NOTE: If using multiple iterations, the profile only considers the first iteration.

--available-memory-proportion : The approximate proportion of memory which is available for convolutions. It may need to be adjusted (e.g. to 0.1) if an Out of Memory error is raised. A reasonable range is [0.05, 0.6]. Multiple values may be specified when using pipelining. In this case two values should be given for each pipeline stage (the first is used for convolutions and the second for matmuls).

Validation options

--no-validation : Turns off validation.

--valid-batch-size : The batch size to use for validation.

Note that the validation.py script can be run to validate previously generated checkpoints. Use the --restore-path option to point to the checkpoints and set up the model the same way as in training. See also the --max-ckpts-to-keep option when training.

Other options

--synthetic-data : Uses a synthetic dataset filled with random data. If running with this option turned on is significantly faster than running with real data then the training speed is likely CPU bound.

--gradients-to-accumulate : The number of gradients to accumulate before doing a weight update. This allows the effective mini-batch size to increase to sizes that would otherwise not fit into memory. Note that when using --pipeline-depth this option cannot be used as gradients will instead be accumulated over the pipeline depth.

--max-ckpts-to-keep : The maximum number of checkpoints to keep when training. Defaults to 1, except when the validation mode is set to end.

--replicas : The number of replicas of the graph to use. Using N replicas increases the batch size by a factor of N (as well as the number of IPUs used for training)

--optimiser : Choice of optimiser. Default is SGD but momentum and RMSProp are also available, and which have additional options.

--momentum : Momentum coefficient to use when --optimiser is set to momentum. The default is 0.9.

--label-smoothing : A label smoothing factor can help improve the model accuracy by reducing the polarity of the labels in the final layer. A reasonable value might be 0.1 or 0.2. The default is 0, which implies no smoothing.

--weight-decay : Value for weight decay bias. Setting to 0 removes weight decay.

--loss-scaling : When using mixed or half precision, loss scaling can be used to help preserve small gradient values. This scales the loss value calculated in the forward pass (and unscales it before the weight update) to reduce the chance of gradients becoming zero in half precision. The default value should be suitable in most cases.

--seed : Setting an integer as a seed will make training runs reproducible. At present this also limits the pre-processing pipeline on the CPU to a single thread which has significant performance implications.

--standard-imagenet : By default the ImageNet preprocessing pipeline uses optimisations to split the dataset in order to maximise CPU throughput. This option allow you to revert to the standard ImageNet preprocessing pipeline.

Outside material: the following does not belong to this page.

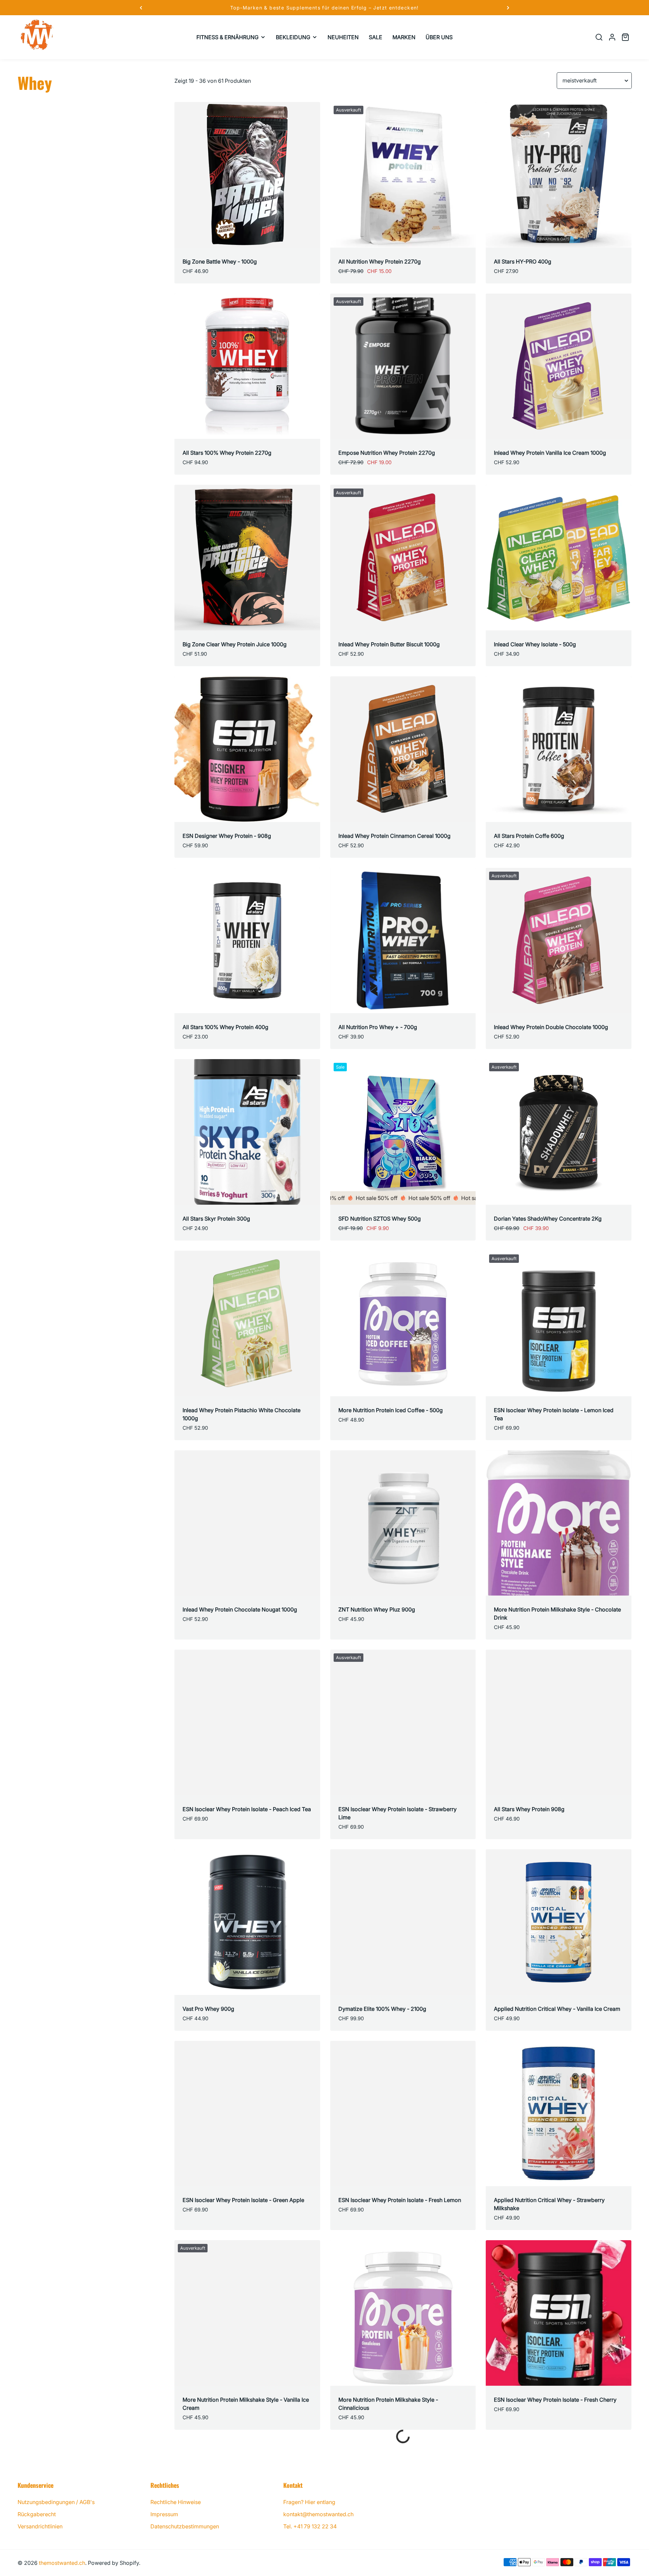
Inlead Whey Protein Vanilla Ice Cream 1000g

--no-dataset-cache : Don't keep a cache of the ImageNet dataset in host RAM. Using a cache gives a speed boost after the first epoch is complete but does use a lot of memory. It can be useful to turn off the cache if multiple training runs are happening on a single host machine.

Resuming training runs

Training can be resumed from a checkpoint using the restore.py script. You must supply the --restore-path option with a valid checkpoint.

Profiling

Logging information can be generated that can be used with the GC profiler tool.


Use --help to show all available options.